The PIC board, which received a written explanation from Matjila and a report from the head of the internal audit, Lufuno Nemagovhani, cleared him of wrongdoing. Political parties and the public all rallied behind him.
However, recent events indicate that the board is not quite so filled with hubris as it was then. The first sign is a request from some in the board for a review of the decision on the PIC’s funding of Ayo, the company linked to Independent Newspapers’ Iqbal Surve, for which the PIC stumped up R4.3bn at the listing in December. The valuation has since been questioned for being unusually high. The PIC’s private placement came at R43 a share and it forked out R4.3bn for the full initial public offer. The share now trades at R36.
The management of the R2-trillion-strong fund has large delegated authorities. Management committees may invest R2bn in an unlisted company without board approval and can go up to R10bn in the listed space.
The Ayo transaction fell within the delegated authorities and Matjila was not required to bring it to the board’s investment committee for a decision. But the board has since decided it is not leaving it there.
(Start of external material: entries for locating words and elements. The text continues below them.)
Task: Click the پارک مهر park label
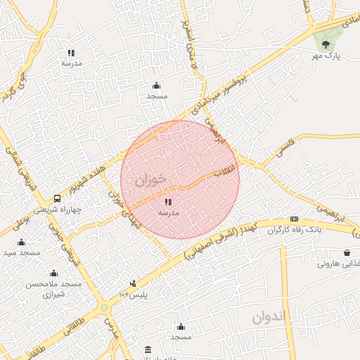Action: coord(326,56)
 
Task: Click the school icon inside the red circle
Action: coord(168,202)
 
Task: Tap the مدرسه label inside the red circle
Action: coord(169,212)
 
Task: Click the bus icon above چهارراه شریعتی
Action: coord(58,199)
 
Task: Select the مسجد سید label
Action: coord(21,252)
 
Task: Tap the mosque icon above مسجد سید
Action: coord(21,242)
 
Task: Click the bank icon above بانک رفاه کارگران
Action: coord(294,219)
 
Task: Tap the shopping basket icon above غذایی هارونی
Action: coord(347,253)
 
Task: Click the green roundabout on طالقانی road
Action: coord(104,307)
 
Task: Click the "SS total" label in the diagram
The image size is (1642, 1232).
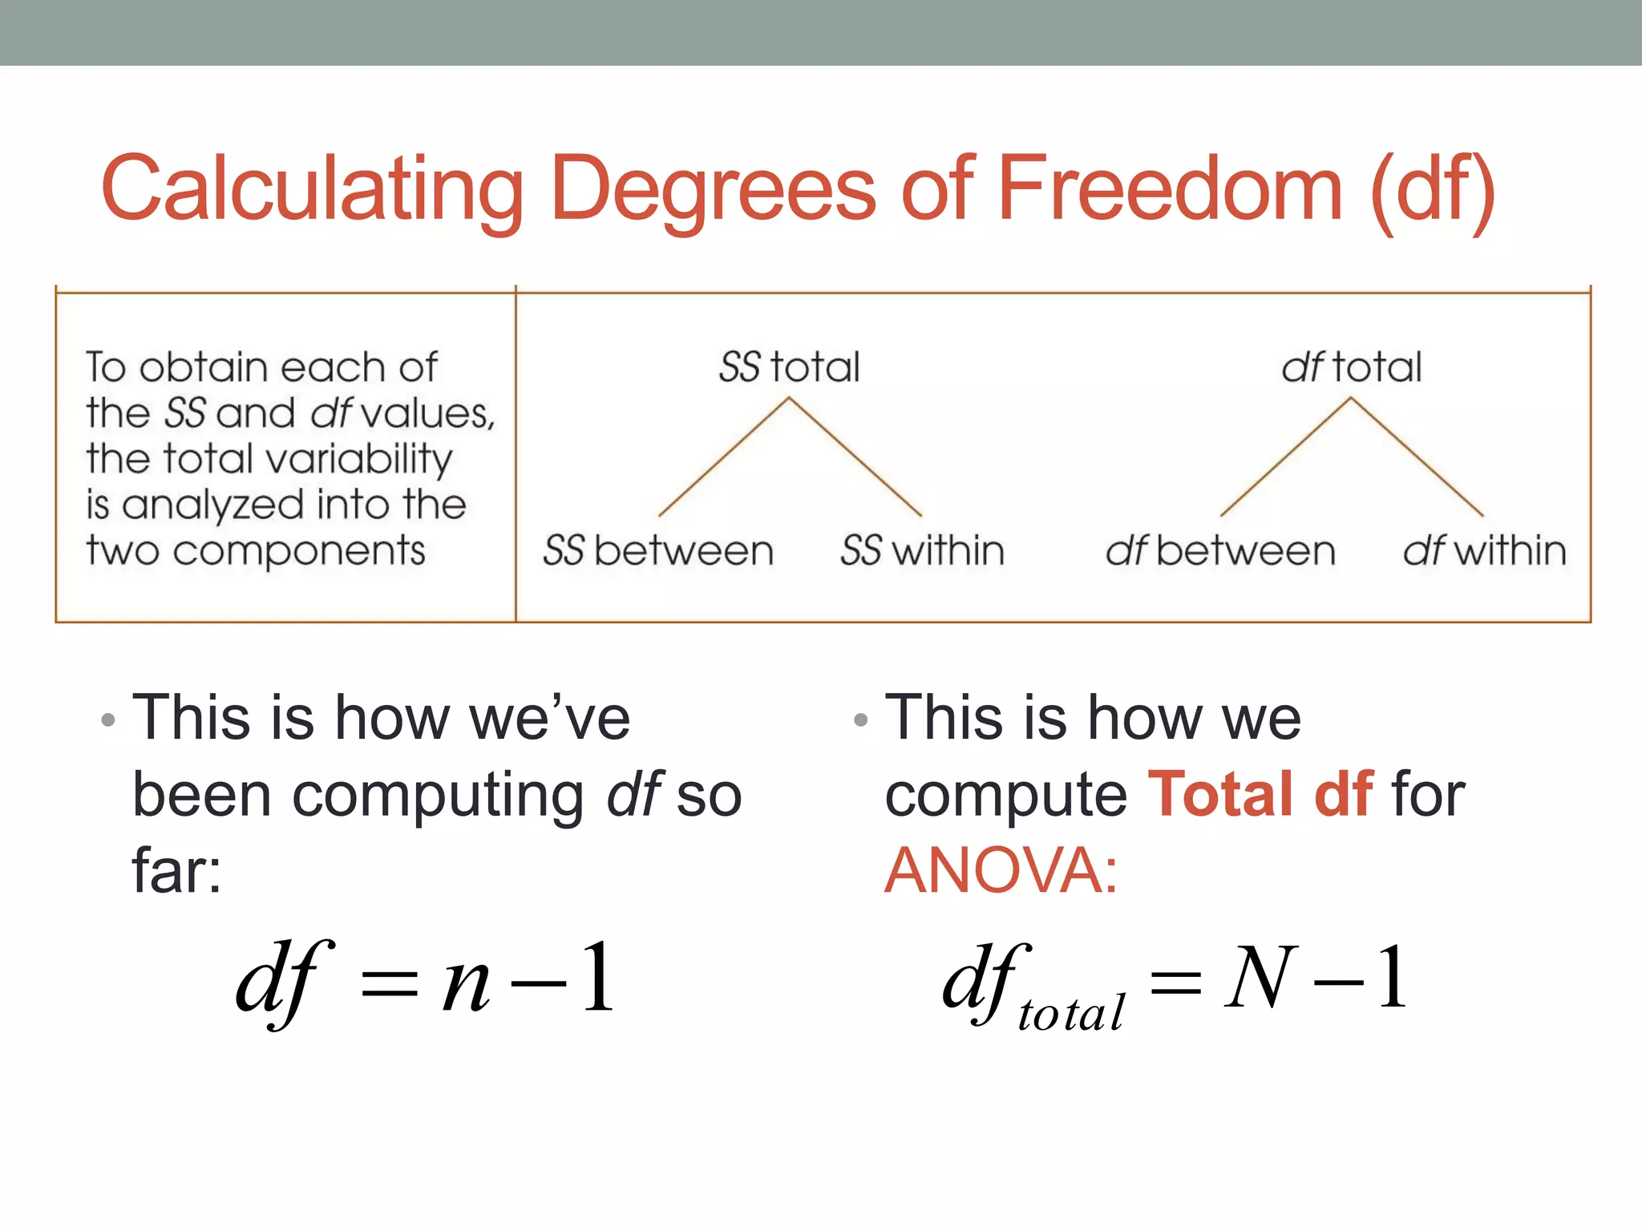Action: pyautogui.click(x=789, y=367)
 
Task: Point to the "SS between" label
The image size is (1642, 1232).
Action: pyautogui.click(x=658, y=551)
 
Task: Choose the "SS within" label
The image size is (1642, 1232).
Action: pyautogui.click(x=922, y=551)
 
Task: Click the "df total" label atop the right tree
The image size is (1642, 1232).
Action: pyautogui.click(x=1351, y=367)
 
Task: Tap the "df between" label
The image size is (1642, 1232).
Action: pyautogui.click(x=1220, y=551)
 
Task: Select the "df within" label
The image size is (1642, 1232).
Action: pyautogui.click(x=1484, y=551)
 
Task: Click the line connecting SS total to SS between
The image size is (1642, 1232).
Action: pyautogui.click(x=723, y=457)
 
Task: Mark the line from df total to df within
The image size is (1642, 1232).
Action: pyautogui.click(x=1418, y=457)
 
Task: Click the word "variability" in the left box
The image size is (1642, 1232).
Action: pyautogui.click(x=359, y=460)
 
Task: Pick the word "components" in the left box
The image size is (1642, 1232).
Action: pyautogui.click(x=299, y=552)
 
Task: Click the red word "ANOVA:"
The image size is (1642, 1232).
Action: pyautogui.click(x=1001, y=870)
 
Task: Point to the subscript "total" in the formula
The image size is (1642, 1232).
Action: pyautogui.click(x=1071, y=1013)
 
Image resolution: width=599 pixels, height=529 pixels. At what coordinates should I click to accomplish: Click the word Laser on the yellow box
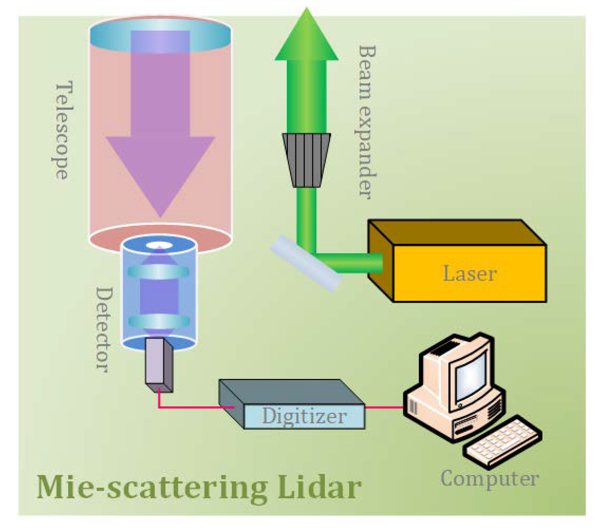(x=470, y=273)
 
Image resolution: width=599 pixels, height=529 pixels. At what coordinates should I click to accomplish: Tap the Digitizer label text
(x=304, y=416)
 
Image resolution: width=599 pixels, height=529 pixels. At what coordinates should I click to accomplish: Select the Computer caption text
(x=490, y=479)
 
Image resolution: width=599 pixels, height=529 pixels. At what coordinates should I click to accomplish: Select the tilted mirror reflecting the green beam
(x=306, y=263)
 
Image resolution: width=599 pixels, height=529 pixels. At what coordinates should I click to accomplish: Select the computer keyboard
(x=503, y=441)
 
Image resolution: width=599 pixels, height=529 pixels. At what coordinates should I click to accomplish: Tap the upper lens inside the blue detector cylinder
(x=158, y=271)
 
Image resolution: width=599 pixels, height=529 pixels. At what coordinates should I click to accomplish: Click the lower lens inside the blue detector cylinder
(x=159, y=321)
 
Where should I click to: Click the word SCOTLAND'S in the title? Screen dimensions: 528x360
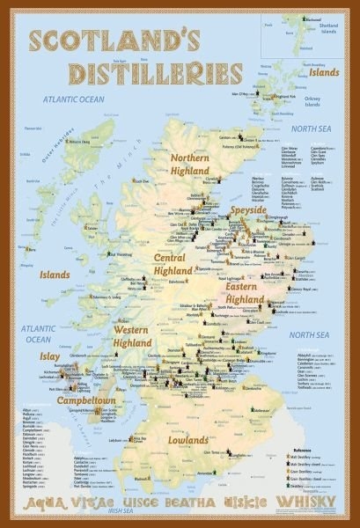[x=106, y=41]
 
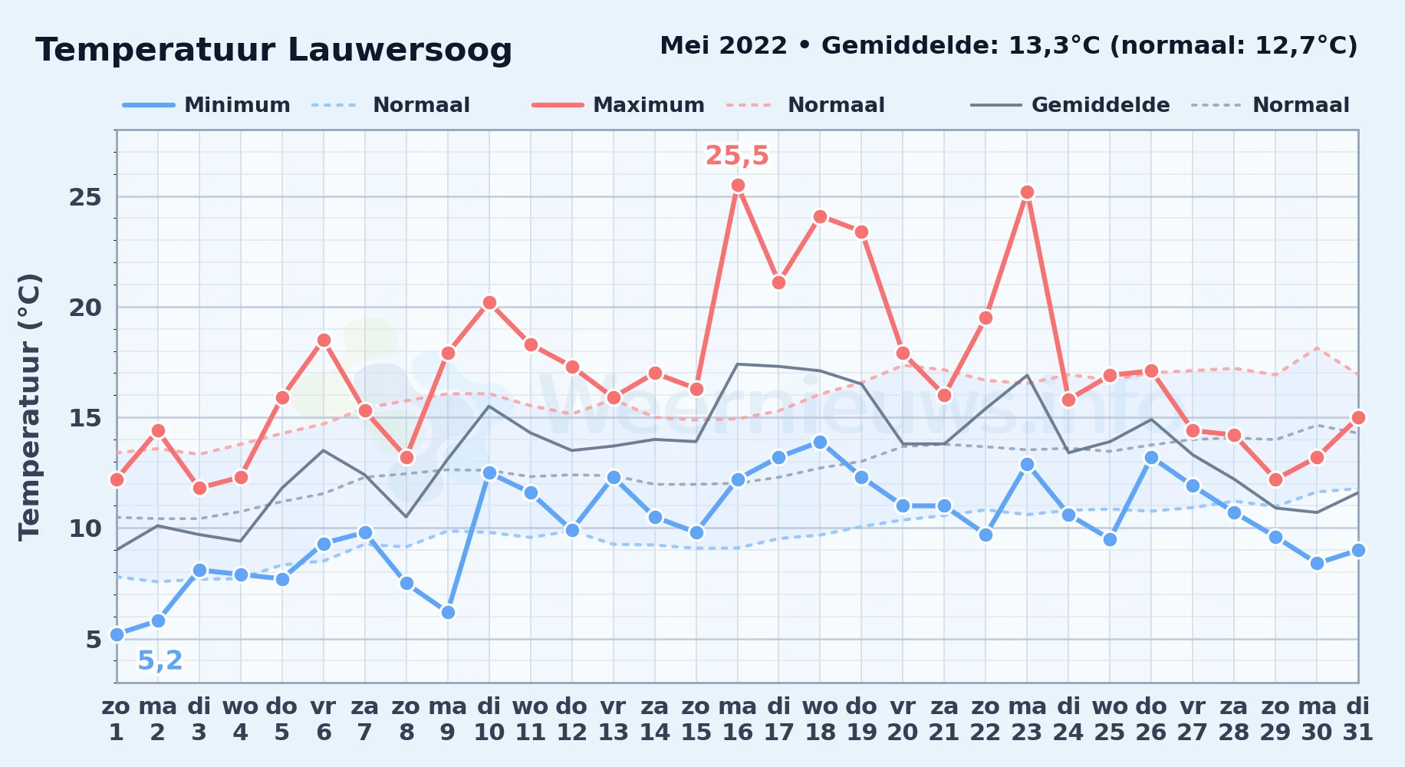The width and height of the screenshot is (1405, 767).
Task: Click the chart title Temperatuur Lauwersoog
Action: click(274, 50)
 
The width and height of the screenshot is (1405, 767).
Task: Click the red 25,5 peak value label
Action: click(737, 156)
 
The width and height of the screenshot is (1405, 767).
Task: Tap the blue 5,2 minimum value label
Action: click(160, 660)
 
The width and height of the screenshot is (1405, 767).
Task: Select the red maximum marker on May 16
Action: click(738, 185)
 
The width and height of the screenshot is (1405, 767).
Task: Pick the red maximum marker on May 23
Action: click(1027, 192)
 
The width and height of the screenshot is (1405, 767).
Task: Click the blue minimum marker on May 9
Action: click(448, 612)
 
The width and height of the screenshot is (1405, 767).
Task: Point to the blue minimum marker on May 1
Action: click(117, 634)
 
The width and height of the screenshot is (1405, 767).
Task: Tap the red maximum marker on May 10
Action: click(489, 303)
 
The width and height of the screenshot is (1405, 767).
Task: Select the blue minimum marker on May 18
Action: click(820, 442)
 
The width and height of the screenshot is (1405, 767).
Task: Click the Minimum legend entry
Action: click(206, 105)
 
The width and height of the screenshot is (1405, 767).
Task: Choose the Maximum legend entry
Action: click(618, 105)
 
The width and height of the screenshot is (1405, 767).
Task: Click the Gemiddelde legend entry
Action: click(1070, 105)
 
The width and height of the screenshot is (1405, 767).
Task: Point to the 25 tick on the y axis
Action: click(85, 197)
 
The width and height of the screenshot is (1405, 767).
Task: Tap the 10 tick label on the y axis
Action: click(85, 528)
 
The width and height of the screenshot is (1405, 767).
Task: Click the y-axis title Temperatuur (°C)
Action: click(29, 407)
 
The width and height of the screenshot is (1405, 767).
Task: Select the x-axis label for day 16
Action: click(737, 719)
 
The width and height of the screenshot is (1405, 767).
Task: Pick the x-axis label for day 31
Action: click(1357, 719)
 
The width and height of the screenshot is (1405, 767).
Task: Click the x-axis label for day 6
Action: click(324, 719)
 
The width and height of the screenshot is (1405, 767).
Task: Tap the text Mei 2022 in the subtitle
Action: click(723, 45)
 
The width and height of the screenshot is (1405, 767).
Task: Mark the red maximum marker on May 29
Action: click(1275, 479)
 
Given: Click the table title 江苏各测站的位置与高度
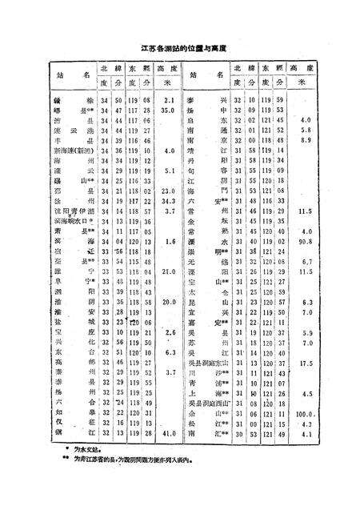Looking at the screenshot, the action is pyautogui.click(x=179, y=48).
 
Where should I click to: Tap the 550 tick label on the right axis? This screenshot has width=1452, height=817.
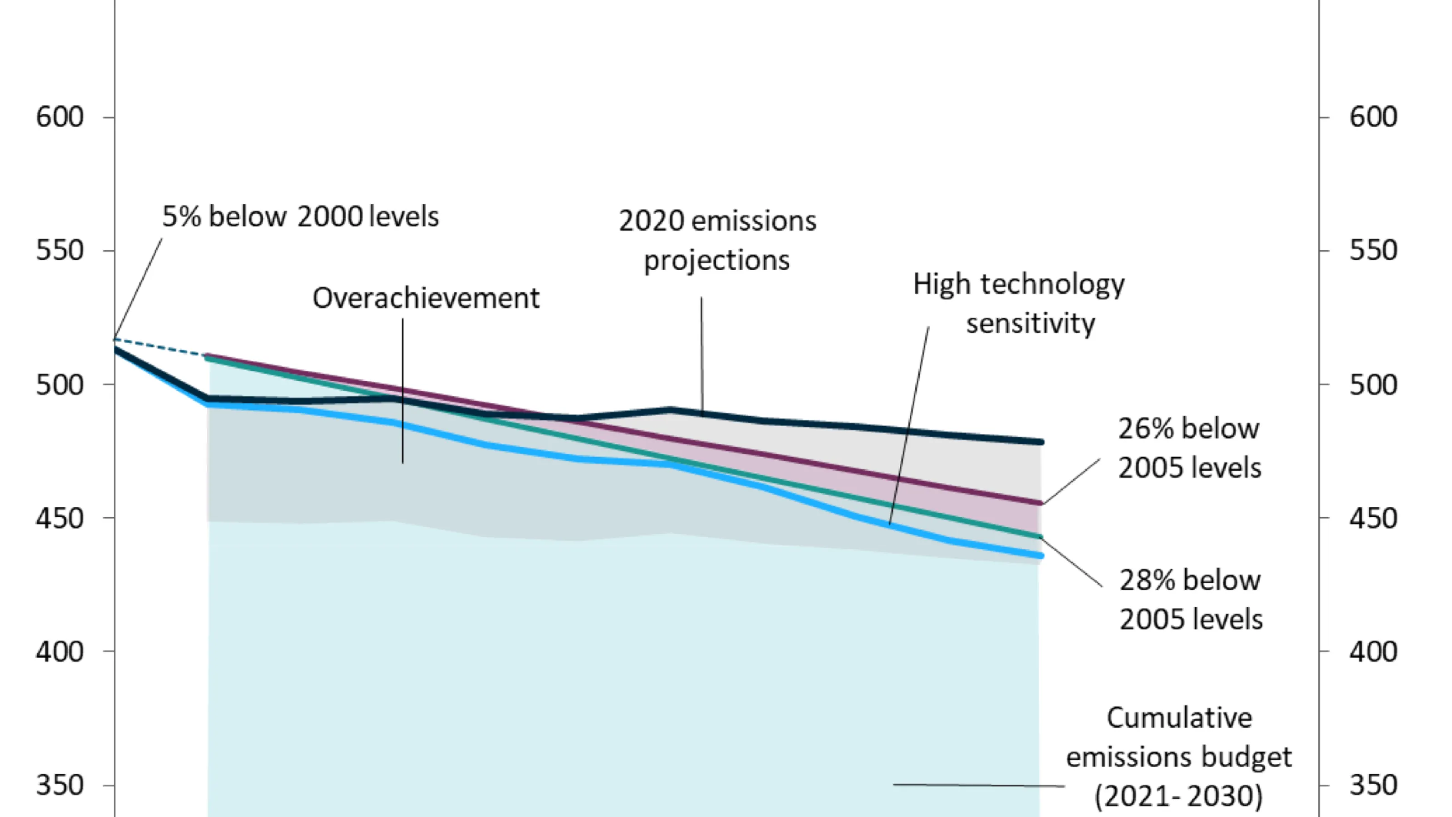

Its investment committee is to conduct a review of the transaction, with particular attention to the valuation.
It has also decided to re-examine the rules about the management’s delegated authority to make sure transactions that may be politically sensitive or controversial also come to the board, even when they are below the delegated authority of the management.
There are also suggestions that the board is considering appointing a chief investment officer, but the board has not discussed this. Before Matjila’s appointment as CE in 2014 the PIC had a CE and a chief investment officer. When Matjila, who had been the investment boss, was appointed CE, the two positions were merged.
There is much anxiety among staff about the rash of suspensions and departures from the organisation. These include the dismissal of the head of risk, Paul Magula, and the suspensions of the head of information technology, Vuyokazi Menye, the head of IT security, Simphiwe Mayisela, and the company secretary, Bongani Mathebula.
Curiously, although the details are hard to come by and the PIC will not comment on staff disciplinary procedures, several of those suspended are in some way connected to the aftermath of the "whistle-blower report".
After the September incident Matjila, with the support of the board, commissioned a probe into breaches of IT security and instructed staff to report the breaches he believed had occurred to the police.
From here it gets murky and the motives of no one involved can be said to be pure. What is certain, however, is that subsequent to the complaint being lodged, the police began to investigate. It is this probe that led three weeks ago to subpoenas being issued to the new PIC chairman, Mondli Gungubele, as well as Nemagovhani.
The two have been asked by the police to provide more detail on Matjila’s response to the board on the dealings with the so-called girlfriend and on the findings of the internal audit. Unlike the board, which accepted that Matjila had a plausible explanation, the police are less convinced.
How exactly the complaint over interference in the IT system morphed into a corruption investigation of Matjila is not easy to understand. Whether it was just incredibly good police work or there were other motives is not possible to discern now.
The subpoenas jolted Finance Minister Nhlanhla Nene into action, and he has requested an account of what took place in September 2017 and details of how the board arrived at all its decisions.
Since Nene’s request the board has again reiterated its support for Matjila. But the political mood has clearly shifted and this time explanations will find a far more sceptical audience.